8- Je ne sais pas non plus comment robur2 peut écrire : ‘’…il est assuré que les distances parcourues en Gaule Transalpine n’ont jamais figuré dans les livres des accompagnateurs de l’armée d’Hannibal…’’. Dans la mesure où aucun écrit de ces mêmes accompagnateurs ne nous est parvenu, d’où robur2 tient-il cette affirmation fallacieuse ? Grosse interrogation, d’autant que robur2 insiste malgré tout là-dessus, en disant que les distances des témoins oculaires de la traversée, qui auraient laissé des écrits là-dessus, ne sont pas mentionnées par Polybe. Oui, ces témoins ont comme Silénos laissé des écrits, mais encore une fois ces écrits sont perdus ! robur2 balaie ainsi d’un revers de main, en inventant lui-même des source écrites qui ont pourtant disparu depuis très longtemps, tous les épisodes futurs ayant rapport avec les Allobroges et relatés par Polybe.
9- robur2 prend ensuite 177,7 mètres comme valeur du stade, empruntant là un des stades grecs (il y avait plusieurs dimensions, dont le grand stade grec). La totalité des érudits modernes de renommée mondiale, historiens comme archéologues (ex : Bocquet, Hunt, Ancel…) raisonnent avec le stade romain, soit environ 185 mètres. Simple détail.

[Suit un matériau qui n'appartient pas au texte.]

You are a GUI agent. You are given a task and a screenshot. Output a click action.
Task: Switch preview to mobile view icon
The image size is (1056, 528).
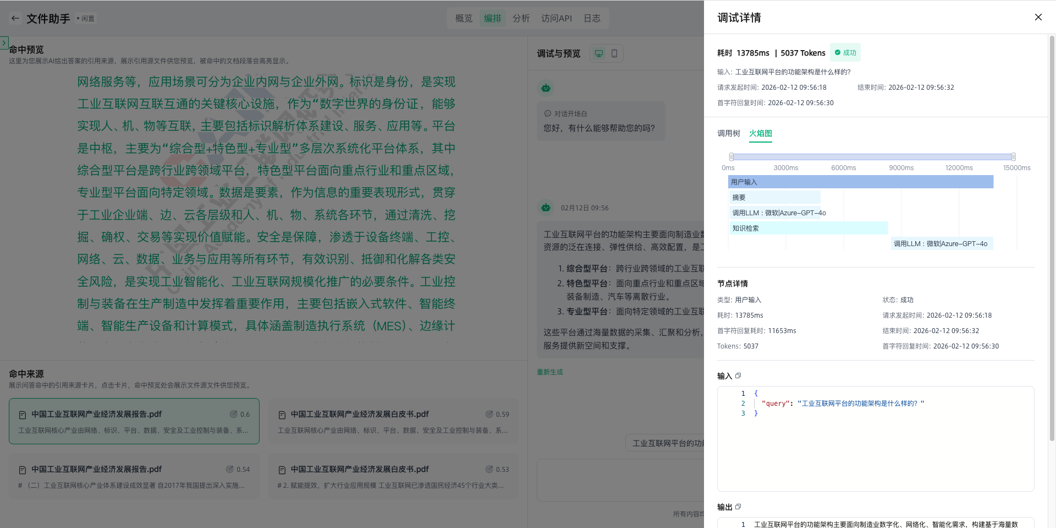(614, 53)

10- De même, robur2 semble considérer qu’Hasdrubal et son armée de renfort serait passés au même endroit qu’Hannibal, dix ans plus tard. En fait, on n’en sait absolument rien, mais robur2 en fait un nouvel argument, songeant aux Hautes-Alpes.
11- robur2 place ensuite de nouveaux jugements moraux à la fois sur Polybe (parlant à son sujet de ''carences'') et à la fois sur P. Cornelius, qui aurait fait preuve de ‘’laxisme’’ en ratant l’interception d’Hannibal au bord du Rhône. C’est là ignorer la remarquable mobilité de l’armée carthaginoise, qui a su prendre de vitesse les romains, et il n’y a eu aucun laxisme de la part de P. Cornelius, simplement une interprétation personnelle.

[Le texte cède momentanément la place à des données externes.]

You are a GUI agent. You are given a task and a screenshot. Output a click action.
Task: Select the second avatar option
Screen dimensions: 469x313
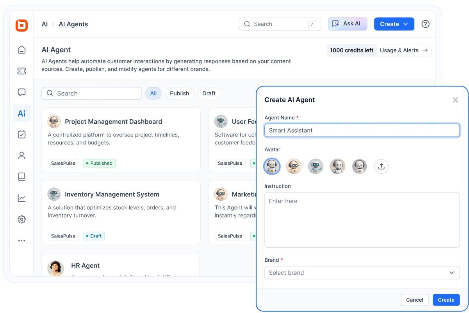[294, 166]
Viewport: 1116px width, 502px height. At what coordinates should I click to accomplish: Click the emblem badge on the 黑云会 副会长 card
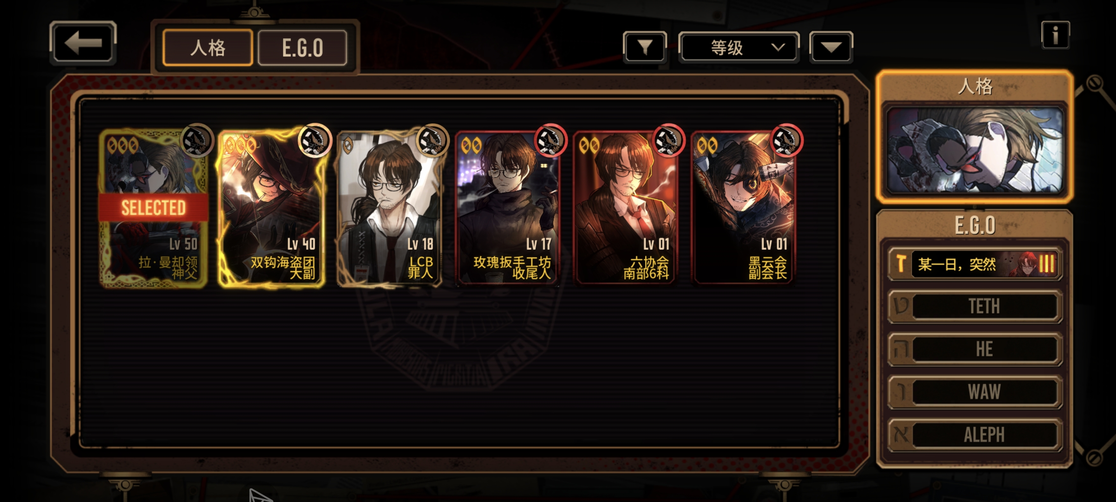pos(787,140)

12- Pour la remontée très haute du fleuve Rhône jusqu’à l’Isère, que robur2 semble remettre en question, le problème est que Tite Live et Polybe sont au moins d’accord là-dessus, avant que leurs textes ne se séparent. J’arrête là mon relevé des erreurs et invraisemblances (selon moi, mais basées si possible sur de solides arguments et références), relevées sur le blog de robur2, en faisant une remarque. Bon nombre de chercheurs ont inversé l’ordre des choses, partant d’un parcours préétabli pour se reporter ensuite aux textes. J’ai fait de même pendant longtemps, voulant à tout prix qu’Hannibal soit passé près de chez moi. Cette tendance ‘’locale’, ce biais, a semble-t-il induit en erreur bien des gens. La seule démarche qui vaille est de faire l’inverse, et de partir des textes pour ensuite aller vers un parcours envisageable. Cela limite voire supprime le biais cognitif de confirmation.